Fractals and Allometry

 

Advisor:  Jack Heidel

 

Description:  Quantitative (or mathematical) biology made a big advance with the publication of D’Arcy Thompson’s On Growth and Form in 1917.  He provided many examples of regularity and symmetry in biology although few formulas.  After this it gradually became noticed that many processes of life can be described by allometric scaling laws of the form

 

                                                              Y=YoX^b

 

which hold true over many orders of magnitude.  Perhaps the best known of all these scaling relationships is

 

                                                              B=BoM^3/4

 

where B is the basal metabolic rate and M is the mass of a particular species (Bo is an experimentally determined constant), and the formula is presumed to hold over a huge range of species from the very large to the very small. 

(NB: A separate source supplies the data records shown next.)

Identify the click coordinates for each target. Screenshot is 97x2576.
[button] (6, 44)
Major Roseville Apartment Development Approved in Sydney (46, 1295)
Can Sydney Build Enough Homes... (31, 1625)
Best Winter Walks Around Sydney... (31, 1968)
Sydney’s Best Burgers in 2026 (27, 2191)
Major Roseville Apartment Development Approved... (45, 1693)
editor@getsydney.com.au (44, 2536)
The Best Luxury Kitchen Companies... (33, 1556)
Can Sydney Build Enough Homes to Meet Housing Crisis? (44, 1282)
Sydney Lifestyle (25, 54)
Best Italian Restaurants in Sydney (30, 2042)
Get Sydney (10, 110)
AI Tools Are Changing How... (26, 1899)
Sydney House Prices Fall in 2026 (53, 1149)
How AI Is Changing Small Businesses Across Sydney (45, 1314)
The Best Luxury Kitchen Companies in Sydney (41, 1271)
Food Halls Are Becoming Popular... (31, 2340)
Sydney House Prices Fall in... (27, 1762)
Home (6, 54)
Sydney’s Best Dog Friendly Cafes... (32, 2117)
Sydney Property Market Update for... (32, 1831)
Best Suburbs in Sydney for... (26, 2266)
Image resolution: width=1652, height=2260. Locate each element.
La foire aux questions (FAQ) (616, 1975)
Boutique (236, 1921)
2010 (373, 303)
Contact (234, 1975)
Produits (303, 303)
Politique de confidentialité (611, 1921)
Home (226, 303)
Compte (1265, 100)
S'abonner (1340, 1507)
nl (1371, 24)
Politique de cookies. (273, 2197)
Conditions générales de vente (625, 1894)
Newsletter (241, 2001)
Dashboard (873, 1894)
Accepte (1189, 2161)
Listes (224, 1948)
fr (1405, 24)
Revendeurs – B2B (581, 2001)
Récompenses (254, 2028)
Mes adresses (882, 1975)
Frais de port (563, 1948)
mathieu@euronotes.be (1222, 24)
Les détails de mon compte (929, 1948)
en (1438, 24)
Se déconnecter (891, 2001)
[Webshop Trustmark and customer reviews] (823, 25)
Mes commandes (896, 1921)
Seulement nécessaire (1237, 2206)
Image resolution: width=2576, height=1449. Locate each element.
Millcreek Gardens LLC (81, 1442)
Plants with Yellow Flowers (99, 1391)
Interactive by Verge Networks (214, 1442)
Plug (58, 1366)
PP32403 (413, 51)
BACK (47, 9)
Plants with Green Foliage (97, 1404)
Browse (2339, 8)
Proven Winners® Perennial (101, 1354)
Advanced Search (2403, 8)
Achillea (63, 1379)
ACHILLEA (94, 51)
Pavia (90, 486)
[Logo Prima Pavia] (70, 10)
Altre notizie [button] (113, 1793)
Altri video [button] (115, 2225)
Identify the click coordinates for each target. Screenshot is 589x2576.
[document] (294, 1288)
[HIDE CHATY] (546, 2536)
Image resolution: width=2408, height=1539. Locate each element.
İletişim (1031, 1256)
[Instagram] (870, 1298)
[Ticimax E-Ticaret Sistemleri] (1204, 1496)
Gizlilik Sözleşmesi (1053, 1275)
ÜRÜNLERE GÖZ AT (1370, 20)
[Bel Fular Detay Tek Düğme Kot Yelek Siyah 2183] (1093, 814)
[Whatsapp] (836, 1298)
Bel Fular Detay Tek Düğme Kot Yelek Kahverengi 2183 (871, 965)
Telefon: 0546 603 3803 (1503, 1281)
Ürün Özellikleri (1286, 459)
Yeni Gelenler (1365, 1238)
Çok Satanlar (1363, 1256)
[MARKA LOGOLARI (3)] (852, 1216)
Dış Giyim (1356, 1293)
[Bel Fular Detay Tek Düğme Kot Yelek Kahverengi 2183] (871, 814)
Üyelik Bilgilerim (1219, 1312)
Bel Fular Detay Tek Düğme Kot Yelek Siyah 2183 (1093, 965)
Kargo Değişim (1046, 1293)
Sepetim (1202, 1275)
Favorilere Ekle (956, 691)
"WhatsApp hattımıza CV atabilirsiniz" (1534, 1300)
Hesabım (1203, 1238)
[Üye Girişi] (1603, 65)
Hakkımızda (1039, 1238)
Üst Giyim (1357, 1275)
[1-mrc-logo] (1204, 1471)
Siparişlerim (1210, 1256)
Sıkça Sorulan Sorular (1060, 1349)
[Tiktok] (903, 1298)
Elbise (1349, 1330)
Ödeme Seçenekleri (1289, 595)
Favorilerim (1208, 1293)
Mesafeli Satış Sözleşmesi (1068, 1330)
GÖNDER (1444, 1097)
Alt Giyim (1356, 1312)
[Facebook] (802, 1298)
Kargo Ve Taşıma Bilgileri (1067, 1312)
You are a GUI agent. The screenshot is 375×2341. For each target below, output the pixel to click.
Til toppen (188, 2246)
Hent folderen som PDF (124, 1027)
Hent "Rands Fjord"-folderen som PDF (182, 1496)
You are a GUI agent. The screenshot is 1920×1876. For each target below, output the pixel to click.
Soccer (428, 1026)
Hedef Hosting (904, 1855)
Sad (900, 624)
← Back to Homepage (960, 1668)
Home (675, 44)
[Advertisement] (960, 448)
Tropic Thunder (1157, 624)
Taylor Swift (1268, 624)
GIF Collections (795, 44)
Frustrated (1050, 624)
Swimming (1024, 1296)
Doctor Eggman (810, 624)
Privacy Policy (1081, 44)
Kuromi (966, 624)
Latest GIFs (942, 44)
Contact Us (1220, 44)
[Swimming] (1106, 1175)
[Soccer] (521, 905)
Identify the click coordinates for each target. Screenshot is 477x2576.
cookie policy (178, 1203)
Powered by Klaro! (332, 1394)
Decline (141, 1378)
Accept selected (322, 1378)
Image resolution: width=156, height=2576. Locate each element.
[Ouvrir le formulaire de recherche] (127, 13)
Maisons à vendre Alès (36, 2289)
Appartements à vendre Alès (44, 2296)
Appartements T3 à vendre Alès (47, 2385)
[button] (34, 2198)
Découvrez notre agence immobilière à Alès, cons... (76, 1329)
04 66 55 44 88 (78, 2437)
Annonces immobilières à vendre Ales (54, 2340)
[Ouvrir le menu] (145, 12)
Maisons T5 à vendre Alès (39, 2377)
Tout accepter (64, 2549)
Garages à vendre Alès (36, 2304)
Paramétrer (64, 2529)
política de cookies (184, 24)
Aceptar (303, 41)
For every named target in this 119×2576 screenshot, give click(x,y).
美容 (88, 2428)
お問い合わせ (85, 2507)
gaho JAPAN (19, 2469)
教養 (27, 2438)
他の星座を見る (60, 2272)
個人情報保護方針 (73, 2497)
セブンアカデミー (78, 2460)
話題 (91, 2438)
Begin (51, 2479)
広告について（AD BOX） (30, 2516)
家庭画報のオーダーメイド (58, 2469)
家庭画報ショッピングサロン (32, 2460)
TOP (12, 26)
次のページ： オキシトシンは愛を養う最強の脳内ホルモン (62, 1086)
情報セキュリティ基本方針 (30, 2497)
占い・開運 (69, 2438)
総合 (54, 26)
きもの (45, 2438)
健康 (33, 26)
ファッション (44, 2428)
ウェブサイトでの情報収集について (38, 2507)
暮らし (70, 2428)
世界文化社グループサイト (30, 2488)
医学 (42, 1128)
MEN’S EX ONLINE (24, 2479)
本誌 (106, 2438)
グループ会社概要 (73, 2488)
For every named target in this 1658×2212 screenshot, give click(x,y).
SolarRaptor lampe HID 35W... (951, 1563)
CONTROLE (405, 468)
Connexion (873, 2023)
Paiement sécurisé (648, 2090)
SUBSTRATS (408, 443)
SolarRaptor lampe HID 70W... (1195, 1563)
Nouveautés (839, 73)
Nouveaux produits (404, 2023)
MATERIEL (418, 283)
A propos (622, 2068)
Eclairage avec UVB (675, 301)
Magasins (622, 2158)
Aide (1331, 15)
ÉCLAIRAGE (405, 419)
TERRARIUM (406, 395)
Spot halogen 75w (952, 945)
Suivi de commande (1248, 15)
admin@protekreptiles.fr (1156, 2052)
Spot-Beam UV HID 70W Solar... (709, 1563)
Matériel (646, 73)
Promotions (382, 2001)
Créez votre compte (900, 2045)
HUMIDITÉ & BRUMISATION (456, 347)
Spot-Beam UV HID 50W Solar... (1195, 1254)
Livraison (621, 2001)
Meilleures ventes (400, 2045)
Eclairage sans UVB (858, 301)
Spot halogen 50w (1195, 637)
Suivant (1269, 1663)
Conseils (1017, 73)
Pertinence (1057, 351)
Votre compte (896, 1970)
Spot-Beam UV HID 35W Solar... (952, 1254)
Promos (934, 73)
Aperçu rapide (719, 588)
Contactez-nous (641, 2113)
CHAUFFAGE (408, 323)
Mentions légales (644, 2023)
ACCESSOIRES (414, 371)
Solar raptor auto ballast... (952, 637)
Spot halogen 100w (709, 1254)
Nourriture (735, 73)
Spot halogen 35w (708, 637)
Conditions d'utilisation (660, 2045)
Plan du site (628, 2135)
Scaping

Power law relationships such as these have a simple geometrical interpretation in terms of fractals.  The purpose of this project is to investigate the several known theories for the origin of allometric relationships and explain them in terms of fractal geometry. 

 

References: 

      1.  Jayanth Banavar et al, Supply-demand balance and metabolic scaling,

            P roc Nat Acad Sci 99(2002)10506.

2. Adrian Bejan,  Shape and Structure from Engineering to Nature, Cambridge 2000.
3. James Brown and Geoffrey West,  Scaling in Biology, Oxford 2000.
4. Olaf Dreyer,  Allometric scaling and central source systems,  Phys Rev Lett 87(2001)038101.
5. D’Arcy Thompson, On Growth and Form, Cambridge 1917.
6. Geoffrey West and James Brown, Life’s universal scaling laws, Physics Today, Sept 2004, 36.
7. Tamas Vicsek,  Fluctuations and Scaling in Biology, Oxford 2001.

 

Prerequisites:  Good academic record in all math courses completed including Calc I,II and III and Differential Equations.  Take Math 3500, Introduction to Computer Assisted Research, in Spring 2005.